抜粋本文:
----

2025年最初のPatch Tuesdayで161件の脆弱性に対応
Microsoftは2025年1月のPatch Tuesdayにおいて、161件の脆弱性に対する修正パッチを公開しました。この中には、既に悪用が確認されている、または公開されている8件のゼロデイ脆弱性が含まれています。さらに、そのうちの3件はCISA KEV(Known Exploited Vulnerabilities)カタログにも掲載されており、早急な対応が求められています。
今回のアップデートの特徴として、以下の点が挙げられます:
- 4ヶ月連続で、重大度が「緊急」と評価されていないゼロデイ脆弱性が公開されました。
- 9件の重大なリモートコード実行(RCE)脆弱性が含まれています。
- 珍しいことに、ブラウザ関連の脆弱性は今回公開されていません。
注目すべきゼロデイ脆弱性
1. Windows Hyper-V NT Kernel Integration VSPの特権昇格脆弱性
CVE-2025-21333、CVE-2025-21334、CVE-2025-21335の3件の脆弱性が報告されています。これらは全て、既に悪用が確認されているため、早急な対応が必要です。成功した攻撃では、攻撃者がシステム権限を取得する可能性があります。
Hyper-Vは仮想化技術の一つで、物理的なコンピュータ上に複数の仮想マシンを作成・実行できるようにするものです。今回の脆弱性は、仮想マシンと物理マシンの間のやり取りを制御する重要な部分に存在しているため、特に注意が必要です。

----

設問 1:
2025年1月のPatch Tuesdayに関する記事によると、修正対象にはゼロデイ脆弱性が何件含まれていましたか。
設問 2:
2025年1月のPatch Tuesdayに関する記事を、最後の文の後から書き進めてください。

データ行:
----

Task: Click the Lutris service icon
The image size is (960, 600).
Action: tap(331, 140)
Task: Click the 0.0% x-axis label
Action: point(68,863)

----

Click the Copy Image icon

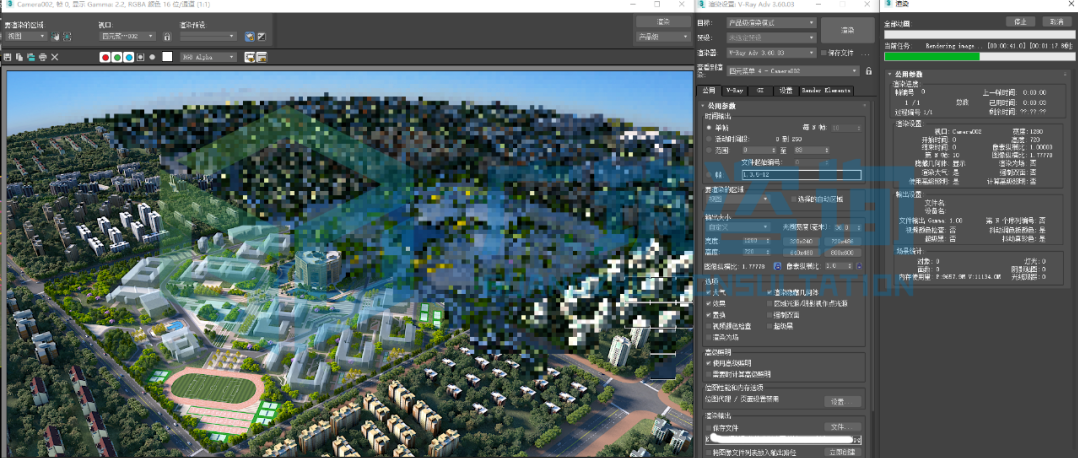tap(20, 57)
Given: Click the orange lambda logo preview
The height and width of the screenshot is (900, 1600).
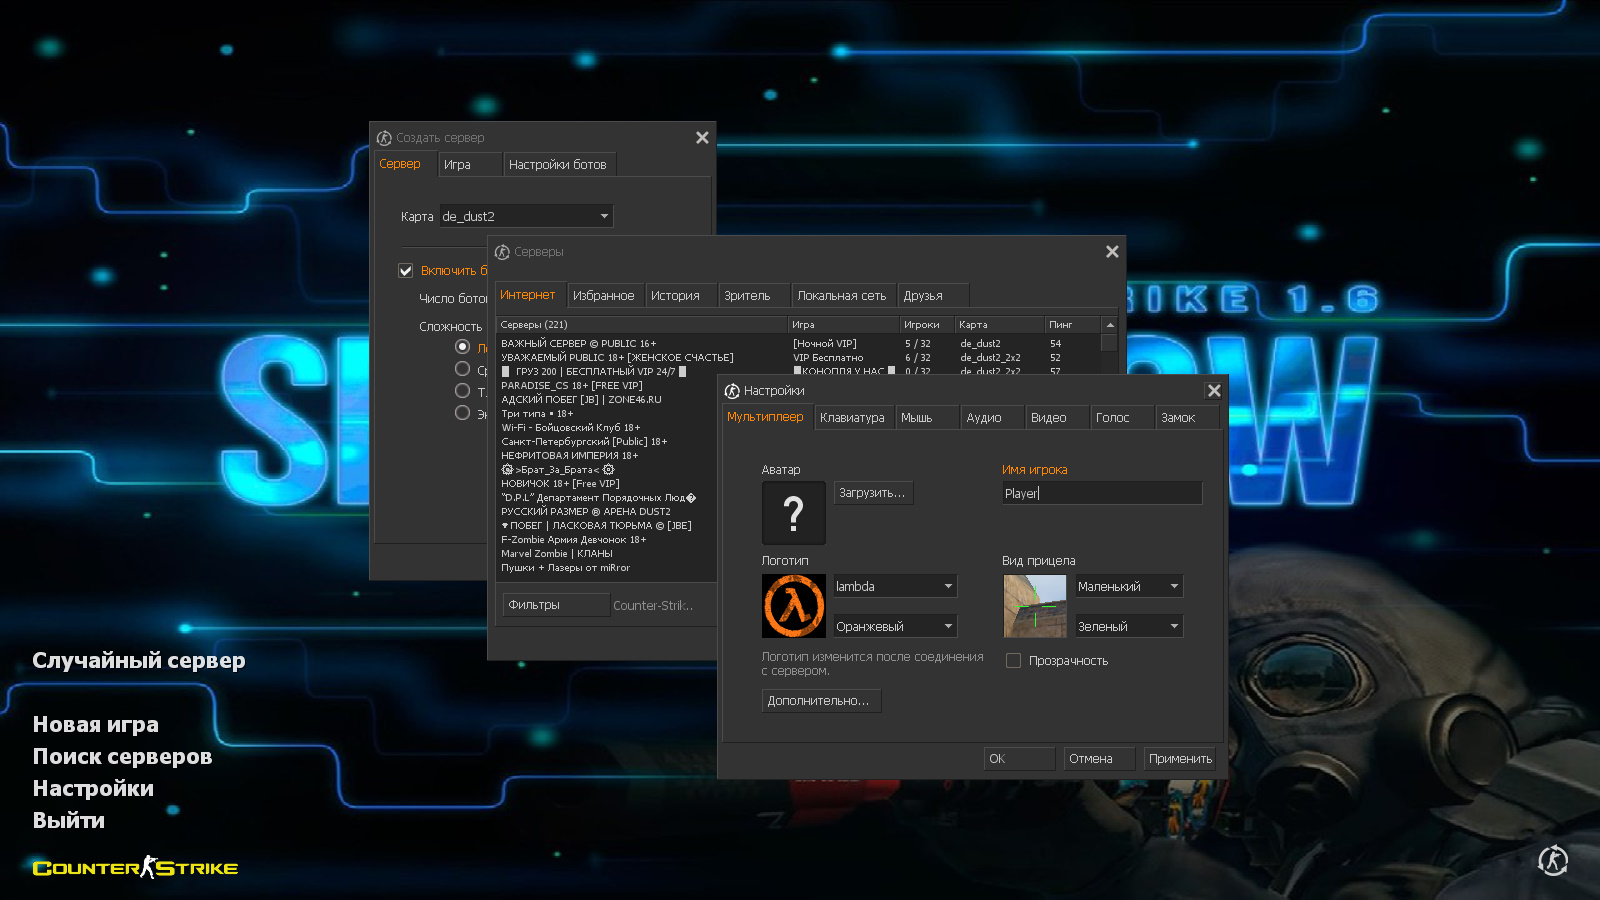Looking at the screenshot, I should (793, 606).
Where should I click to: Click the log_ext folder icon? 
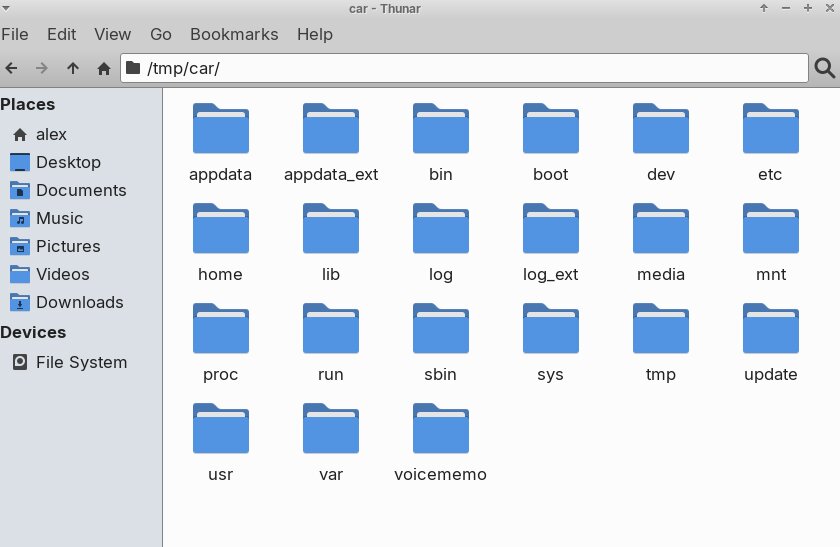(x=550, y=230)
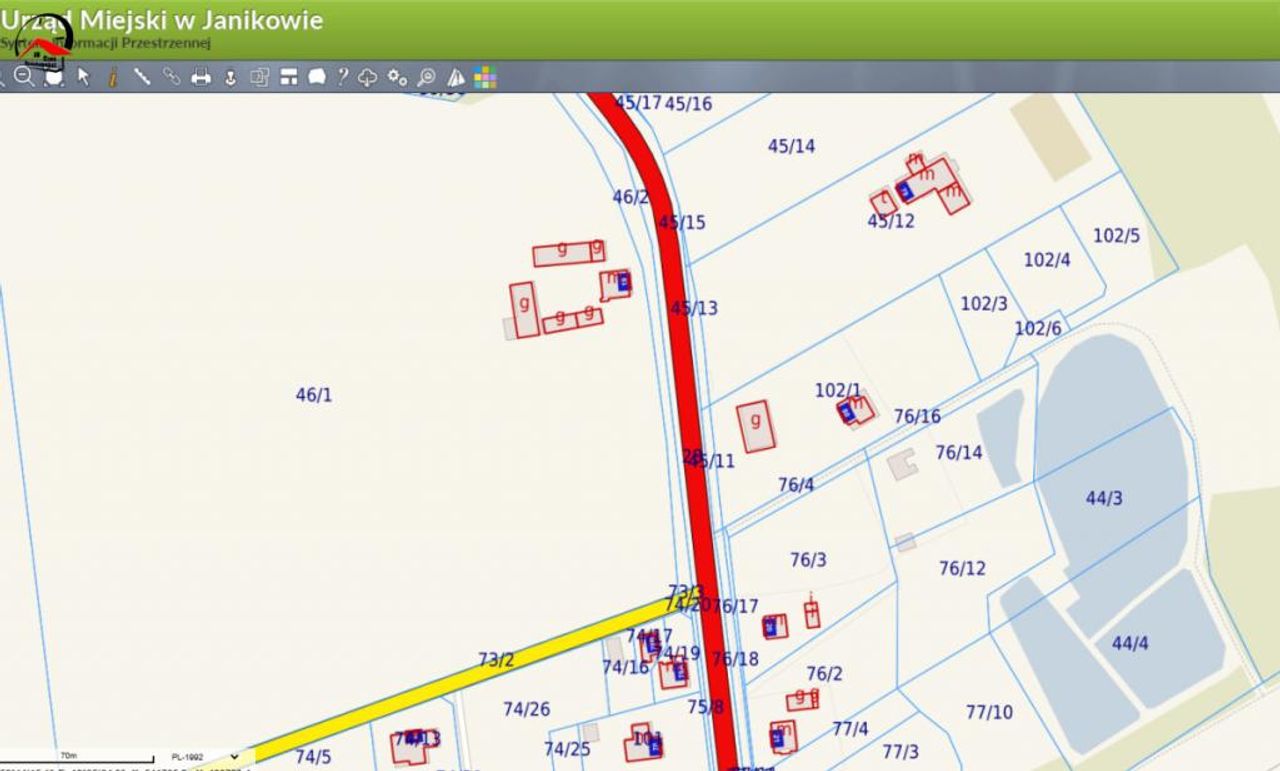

----

解答 1:
8件です。

解答 2:
2. Windowsテーマに関する偽装脆弱性
CVE-2025-21308は、NTLMハッシュの不適切な開示につながる偽装脆弱性です。攻撃者はこのハッシュを利用して、ユーザーになりすますことができます。
この脆弱性の危険性は、ユーザーが悪意のあるファイルをクリックしたり開いたりしなくても、単にそのファイルが含まれるフォルダを開くだけで攻撃が成功する可能性がある点です。例えば、ダウンロードフォルダを開いたり、USBドライブを挿入したりするだけで、知らないうちにNTLMハッシュが漏洩する可能性があります。
3. Windows Installerの特権昇格脆弱性
CVE-2025-21275は、Windows Installerに関する特権昇格脆弱性です。この脆弱性を悪用されると、攻撃者がシステム権限を取得する可能性があります。
ソフトウェアのインストールや更新には多くの場合、管理者権限が必要です。そのため、この種の脆弱性は攻撃者にとって非常に魅力的なターゲットとなります。2020年以降、MicrosoftはWindows Installerの特権昇格脆弱性を37件公開しており、その中で5件がゼロデイ脆弱性でした。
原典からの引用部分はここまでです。